Collected data entries
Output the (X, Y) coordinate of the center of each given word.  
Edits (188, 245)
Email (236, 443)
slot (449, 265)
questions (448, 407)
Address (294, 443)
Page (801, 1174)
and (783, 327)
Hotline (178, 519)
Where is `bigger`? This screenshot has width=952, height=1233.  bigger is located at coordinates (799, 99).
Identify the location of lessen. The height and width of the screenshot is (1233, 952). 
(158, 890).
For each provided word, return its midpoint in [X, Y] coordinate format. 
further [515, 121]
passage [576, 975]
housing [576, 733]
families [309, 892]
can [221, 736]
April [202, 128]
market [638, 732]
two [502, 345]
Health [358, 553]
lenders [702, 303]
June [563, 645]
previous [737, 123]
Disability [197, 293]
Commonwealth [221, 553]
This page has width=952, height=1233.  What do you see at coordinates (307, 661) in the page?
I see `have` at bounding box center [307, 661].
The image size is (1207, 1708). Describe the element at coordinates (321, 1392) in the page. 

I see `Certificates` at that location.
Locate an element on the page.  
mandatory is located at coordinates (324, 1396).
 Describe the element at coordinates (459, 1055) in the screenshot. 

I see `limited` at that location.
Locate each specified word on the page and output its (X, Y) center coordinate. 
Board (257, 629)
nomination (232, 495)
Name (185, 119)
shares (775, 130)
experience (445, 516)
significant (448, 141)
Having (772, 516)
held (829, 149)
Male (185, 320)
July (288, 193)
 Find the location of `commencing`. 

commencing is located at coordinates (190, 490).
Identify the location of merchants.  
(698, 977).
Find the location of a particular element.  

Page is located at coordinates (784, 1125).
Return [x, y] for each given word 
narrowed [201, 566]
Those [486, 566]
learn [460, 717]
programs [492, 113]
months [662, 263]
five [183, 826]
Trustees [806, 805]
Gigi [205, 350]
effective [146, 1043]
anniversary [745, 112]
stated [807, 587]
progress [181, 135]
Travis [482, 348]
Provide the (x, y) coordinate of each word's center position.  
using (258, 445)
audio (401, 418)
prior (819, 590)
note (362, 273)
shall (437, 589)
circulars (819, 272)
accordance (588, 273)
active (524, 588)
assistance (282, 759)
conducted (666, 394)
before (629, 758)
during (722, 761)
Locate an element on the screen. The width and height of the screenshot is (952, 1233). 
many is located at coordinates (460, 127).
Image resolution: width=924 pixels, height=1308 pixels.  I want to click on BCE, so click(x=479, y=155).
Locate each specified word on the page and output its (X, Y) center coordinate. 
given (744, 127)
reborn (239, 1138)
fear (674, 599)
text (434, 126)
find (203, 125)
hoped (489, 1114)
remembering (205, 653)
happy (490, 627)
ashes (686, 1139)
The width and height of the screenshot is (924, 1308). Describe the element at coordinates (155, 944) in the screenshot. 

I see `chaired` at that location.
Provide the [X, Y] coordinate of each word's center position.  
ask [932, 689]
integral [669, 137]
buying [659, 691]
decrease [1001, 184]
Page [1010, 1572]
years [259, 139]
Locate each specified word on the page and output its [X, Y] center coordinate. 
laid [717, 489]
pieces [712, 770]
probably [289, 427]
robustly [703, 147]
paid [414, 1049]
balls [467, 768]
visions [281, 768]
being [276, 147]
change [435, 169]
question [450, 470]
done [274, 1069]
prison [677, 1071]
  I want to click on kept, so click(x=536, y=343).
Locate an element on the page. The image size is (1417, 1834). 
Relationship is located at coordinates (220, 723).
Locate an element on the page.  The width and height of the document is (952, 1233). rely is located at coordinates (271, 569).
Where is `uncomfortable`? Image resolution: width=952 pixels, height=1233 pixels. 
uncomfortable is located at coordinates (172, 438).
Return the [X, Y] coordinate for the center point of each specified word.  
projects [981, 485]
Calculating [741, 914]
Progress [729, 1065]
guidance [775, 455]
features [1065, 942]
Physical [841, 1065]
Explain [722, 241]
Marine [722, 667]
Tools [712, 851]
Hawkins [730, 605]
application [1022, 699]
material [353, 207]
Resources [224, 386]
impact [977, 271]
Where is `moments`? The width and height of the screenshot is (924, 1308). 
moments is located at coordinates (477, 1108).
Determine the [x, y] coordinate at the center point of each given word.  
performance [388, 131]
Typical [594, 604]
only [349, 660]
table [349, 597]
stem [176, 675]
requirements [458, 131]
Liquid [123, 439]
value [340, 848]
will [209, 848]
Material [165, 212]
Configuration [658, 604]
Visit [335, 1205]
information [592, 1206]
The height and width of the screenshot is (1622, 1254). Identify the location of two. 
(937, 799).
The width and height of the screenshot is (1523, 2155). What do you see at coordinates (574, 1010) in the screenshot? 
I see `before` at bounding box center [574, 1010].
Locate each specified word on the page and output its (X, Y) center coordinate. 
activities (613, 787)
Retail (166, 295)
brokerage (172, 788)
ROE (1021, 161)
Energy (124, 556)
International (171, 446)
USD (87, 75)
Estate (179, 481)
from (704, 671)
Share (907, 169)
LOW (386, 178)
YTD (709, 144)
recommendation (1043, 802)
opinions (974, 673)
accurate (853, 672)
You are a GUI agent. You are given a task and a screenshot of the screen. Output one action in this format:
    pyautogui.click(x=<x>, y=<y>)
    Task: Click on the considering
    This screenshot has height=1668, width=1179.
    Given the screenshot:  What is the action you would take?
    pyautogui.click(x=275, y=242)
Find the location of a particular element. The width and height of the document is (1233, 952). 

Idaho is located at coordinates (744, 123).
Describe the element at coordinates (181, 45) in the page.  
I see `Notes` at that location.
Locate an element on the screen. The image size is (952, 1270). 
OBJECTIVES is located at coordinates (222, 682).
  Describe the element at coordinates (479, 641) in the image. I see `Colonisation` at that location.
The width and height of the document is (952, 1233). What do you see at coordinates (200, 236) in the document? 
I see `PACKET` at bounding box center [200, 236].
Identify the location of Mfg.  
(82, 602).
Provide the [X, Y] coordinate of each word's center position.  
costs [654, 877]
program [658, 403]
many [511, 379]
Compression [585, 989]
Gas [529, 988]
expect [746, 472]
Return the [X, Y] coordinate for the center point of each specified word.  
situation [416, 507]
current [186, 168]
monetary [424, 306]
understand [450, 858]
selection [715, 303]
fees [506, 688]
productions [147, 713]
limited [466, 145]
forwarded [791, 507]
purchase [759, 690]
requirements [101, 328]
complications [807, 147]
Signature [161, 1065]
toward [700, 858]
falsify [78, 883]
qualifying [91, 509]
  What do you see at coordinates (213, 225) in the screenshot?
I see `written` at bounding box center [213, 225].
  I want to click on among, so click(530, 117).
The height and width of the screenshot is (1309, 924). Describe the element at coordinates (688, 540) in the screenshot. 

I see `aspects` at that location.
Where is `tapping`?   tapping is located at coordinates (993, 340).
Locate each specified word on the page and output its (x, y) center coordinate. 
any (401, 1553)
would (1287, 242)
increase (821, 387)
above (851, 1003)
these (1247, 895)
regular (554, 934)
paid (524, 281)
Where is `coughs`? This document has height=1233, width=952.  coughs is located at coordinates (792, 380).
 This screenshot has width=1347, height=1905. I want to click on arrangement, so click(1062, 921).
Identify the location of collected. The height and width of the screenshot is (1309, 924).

#### Goal
Could you give all the records above again with "Identify" swapped for "Determine" and nothing else changed?

#### Complete output
Output the (X, Y) coordinate of the center of each given word.  
Edits (188, 245)
Email (236, 443)
slot (449, 265)
questions (448, 407)
Address (294, 443)
Page (801, 1174)
and (783, 327)
Hotline (178, 519)
Where is `bigger`? This screenshot has width=952, height=1233.  bigger is located at coordinates (799, 99).
Determine the location of lessen. The height and width of the screenshot is (1233, 952). 
(158, 890).
For each provided word, return its midpoint in [X, Y] coordinate format. 
further [515, 121]
passage [576, 975]
housing [576, 733]
families [309, 892]
can [221, 736]
April [202, 128]
market [638, 732]
two [502, 345]
Health [358, 553]
lenders [702, 303]
June [563, 645]
previous [737, 123]
Disability [197, 293]
Commonwealth [221, 553]
This page has width=952, height=1233.  What do you see at coordinates (307, 661) in the page?
I see `have` at bounding box center [307, 661].
The image size is (1207, 1708). Describe the element at coordinates (321, 1392) in the page. 

I see `Certificates` at that location.
Locate an element on the page.  
mandatory is located at coordinates (324, 1396).
 Describe the element at coordinates (459, 1055) in the screenshot. 

I see `limited` at that location.
Locate each specified word on the page and output its (X, Y) center coordinate. 
Board (257, 629)
nomination (232, 495)
Name (185, 119)
shares (775, 130)
experience (445, 516)
significant (448, 141)
Having (772, 516)
held (829, 149)
Male (185, 320)
July (288, 193)
 Find the location of `commencing`. 

commencing is located at coordinates (190, 490).
Determine the location of merchants.  
(698, 977).
Find the location of a particular element.  

Page is located at coordinates (784, 1125).
Return [x, y] for each given word 
narrowed [201, 566]
Those [486, 566]
learn [460, 717]
programs [492, 113]
months [662, 263]
five [183, 826]
Trustees [806, 805]
Gigi [205, 350]
effective [146, 1043]
anniversary [745, 112]
stated [807, 587]
progress [181, 135]
Travis [482, 348]
Provide the (x, y) coordinate of each word's center position.  
using (258, 445)
audio (401, 418)
prior (819, 590)
note (362, 273)
shall (437, 589)
circulars (819, 272)
accordance (588, 273)
active (524, 588)
assistance (282, 759)
conducted (666, 394)
before (629, 758)
during (722, 761)
Locate an element on the screen. The width and height of the screenshot is (952, 1233). 
many is located at coordinates (460, 127).
Image resolution: width=924 pixels, height=1308 pixels.  I want to click on BCE, so click(x=479, y=155).
Locate each specified word on the page and output its (X, Y) center coordinate. 
given (744, 127)
reborn (239, 1138)
fear (674, 599)
text (434, 126)
find (203, 125)
hoped (489, 1114)
remembering (205, 653)
happy (490, 627)
ashes (686, 1139)
The width and height of the screenshot is (924, 1308). Describe the element at coordinates (155, 944) in the screenshot. 

I see `chaired` at that location.
Provide the [X, Y] coordinate of each word's center position.  
ask [932, 689]
integral [669, 137]
buying [659, 691]
decrease [1001, 184]
Page [1010, 1572]
years [259, 139]
Locate each specified word on the page and output its [X, Y] center coordinate. 
laid [717, 489]
pieces [712, 770]
probably [289, 427]
robustly [703, 147]
paid [414, 1049]
balls [467, 768]
visions [281, 768]
being [276, 147]
change [435, 169]
question [450, 470]
done [274, 1069]
prison [677, 1071]
  I want to click on kept, so click(x=536, y=343).
Locate an element on the page. The image size is (1417, 1834). 
Relationship is located at coordinates (220, 723).
Locate an element on the page.  The width and height of the document is (952, 1233). rely is located at coordinates (271, 569).
Where is `uncomfortable`? Image resolution: width=952 pixels, height=1233 pixels. 
uncomfortable is located at coordinates (172, 438).
Return the [X, Y] coordinate for the center point of each specified word.  
projects [981, 485]
Calculating [741, 914]
Progress [729, 1065]
guidance [775, 455]
features [1065, 942]
Physical [841, 1065]
Explain [722, 241]
Marine [722, 667]
Tools [712, 851]
Hawkins [730, 605]
application [1022, 699]
material [353, 207]
Resources [224, 386]
impact [977, 271]
Where is `moments`? The width and height of the screenshot is (924, 1308). 
moments is located at coordinates (477, 1108).
Determine the [x, y] coordinate at the center point of each given word.  
performance [388, 131]
Typical [594, 604]
only [349, 660]
table [349, 597]
stem [176, 675]
requirements [458, 131]
Liquid [123, 439]
value [340, 848]
will [209, 848]
Material [165, 212]
Configuration [658, 604]
Visit [335, 1205]
information [592, 1206]
The height and width of the screenshot is (1622, 1254). Determine the location of two. 
(937, 799).
The width and height of the screenshot is (1523, 2155). What do you see at coordinates (574, 1010) in the screenshot? 
I see `before` at bounding box center [574, 1010].
Locate each specified word on the page and output its (X, Y) center coordinate. 
activities (613, 787)
Retail (166, 295)
brokerage (172, 788)
ROE (1021, 161)
Energy (124, 556)
International (171, 446)
USD (87, 75)
Estate (179, 481)
from (704, 671)
Share (907, 169)
LOW (386, 178)
YTD (709, 144)
recommendation (1043, 802)
opinions (974, 673)
accurate (853, 672)
You are a GUI agent. You are given a task and a screenshot of the screen. Output one action in this format:
    pyautogui.click(x=<x>, y=<y>)
    Task: Click on the considering
    This screenshot has height=1668, width=1179.
    Given the screenshot:  What is the action you would take?
    pyautogui.click(x=275, y=242)
Find the location of a particular element. The width and height of the document is (1233, 952). 

Idaho is located at coordinates (744, 123).
Describe the element at coordinates (181, 45) in the page.  
I see `Notes` at that location.
Locate an element on the screen. The image size is (952, 1270). 
OBJECTIVES is located at coordinates (222, 682).
  Describe the element at coordinates (479, 641) in the image. I see `Colonisation` at that location.
The width and height of the document is (952, 1233). What do you see at coordinates (200, 236) in the document? 
I see `PACKET` at bounding box center [200, 236].
Determine the location of Mfg.  
(82, 602).
Provide the [X, Y] coordinate of each word's center position.  
costs [654, 877]
program [658, 403]
many [511, 379]
Compression [585, 989]
Gas [529, 988]
expect [746, 472]
Return the [X, Y] coordinate for the center point of each specified word.  
situation [416, 507]
current [186, 168]
monetary [424, 306]
understand [450, 858]
selection [715, 303]
fees [506, 688]
productions [147, 713]
limited [466, 145]
forwarded [791, 507]
purchase [759, 690]
requirements [101, 328]
complications [807, 147]
Signature [161, 1065]
toward [700, 858]
falsify [78, 883]
qualifying [91, 509]
  What do you see at coordinates (213, 225) in the screenshot?
I see `written` at bounding box center [213, 225].
  I want to click on among, so click(530, 117).
The height and width of the screenshot is (1309, 924). Describe the element at coordinates (688, 540) in the screenshot. 

I see `aspects` at that location.
Where is `tapping`?   tapping is located at coordinates (993, 340).
Locate each specified word on the page and output its (x, y) center coordinate. 
any (401, 1553)
would (1287, 242)
increase (821, 387)
above (851, 1003)
these (1247, 895)
regular (554, 934)
paid (524, 281)
Where is `coughs`? This document has height=1233, width=952.  coughs is located at coordinates (792, 380).
 This screenshot has width=1347, height=1905. I want to click on arrangement, so click(1062, 921).
Determine the location of collected. The height and width of the screenshot is (1309, 924).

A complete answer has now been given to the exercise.